Exercise prompt
Starting at the line that contains "Open SCM info dots on line 244" and ending at the last line of the listing below, output each line as a Markdown table with the columns Number and Entry, skipping blank lines and omitting the pictures.

Records to use
----------------------------------------

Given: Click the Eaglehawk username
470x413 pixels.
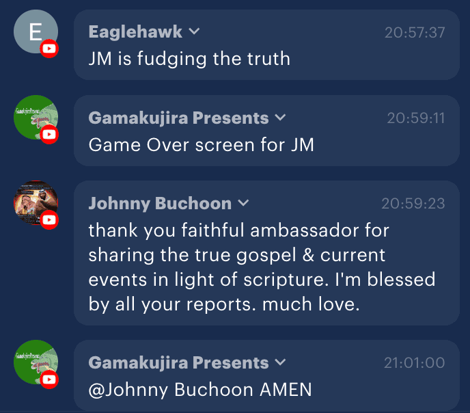Looking at the screenshot, I should click(x=135, y=31).
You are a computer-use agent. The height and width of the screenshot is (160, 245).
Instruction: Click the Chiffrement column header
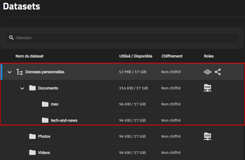tap(172, 56)
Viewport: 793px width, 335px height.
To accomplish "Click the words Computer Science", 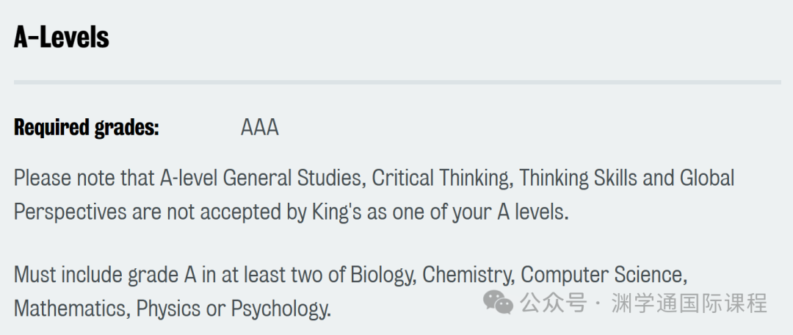I will [x=604, y=275].
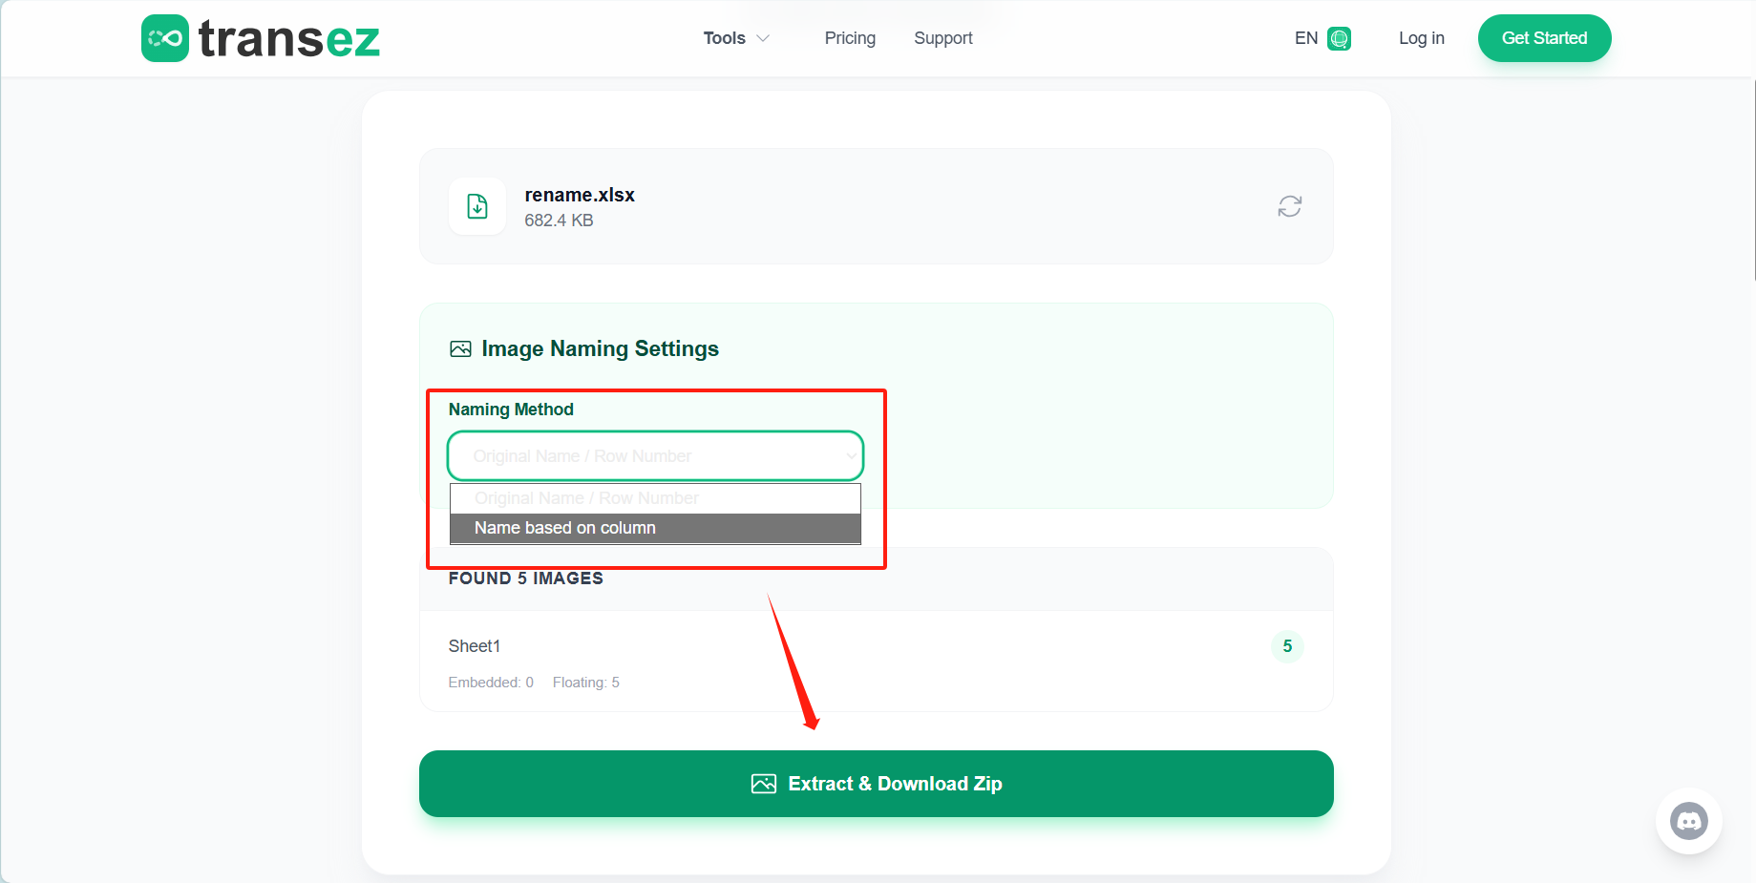Choose the 'Name based on column' option

pos(655,528)
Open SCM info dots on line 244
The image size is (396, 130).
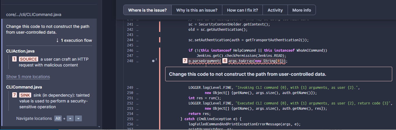tap(137, 40)
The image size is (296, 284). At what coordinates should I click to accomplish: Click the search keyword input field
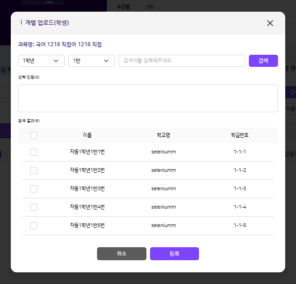click(x=181, y=61)
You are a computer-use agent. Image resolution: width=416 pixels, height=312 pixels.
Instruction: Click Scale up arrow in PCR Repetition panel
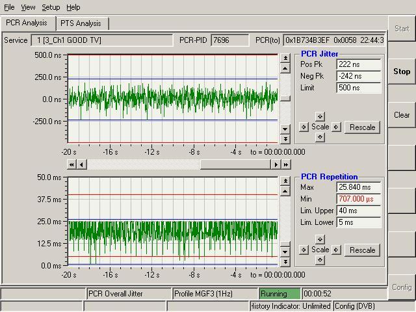pyautogui.click(x=319, y=240)
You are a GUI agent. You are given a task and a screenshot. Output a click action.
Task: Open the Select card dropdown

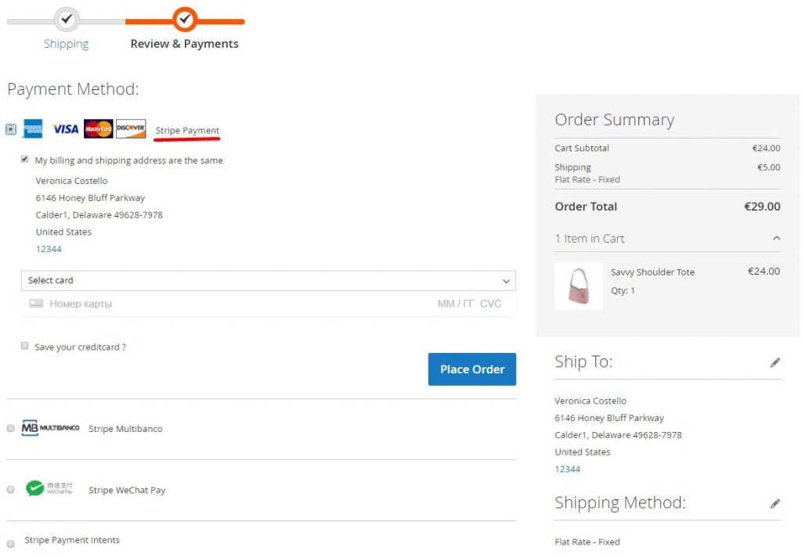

----------------------------------------

Task answer
| Number | Entry |
|---|---|
| 1 | Open SCM info dots on line 244 |
| 2 | The image size is (396, 130). |
| 3 | tap(137, 40) |
| 4 | The image size is (296, 284). At what coordinates should I click to accomplish: Click the search keyword input field |
| 5 | click(x=181, y=61) |
| 6 | You are a computer-use agent. Image resolution: width=416 pixels, height=312 pixels. |
| 7 | Instruction: Click Scale up arrow in PCR Repetition panel |
| 8 | pyautogui.click(x=319, y=240) |
| 9 | You are a GUI agent. You are given a task and a screenshot. Output a click action. |
| 10 | Task: Open the Select card dropdown |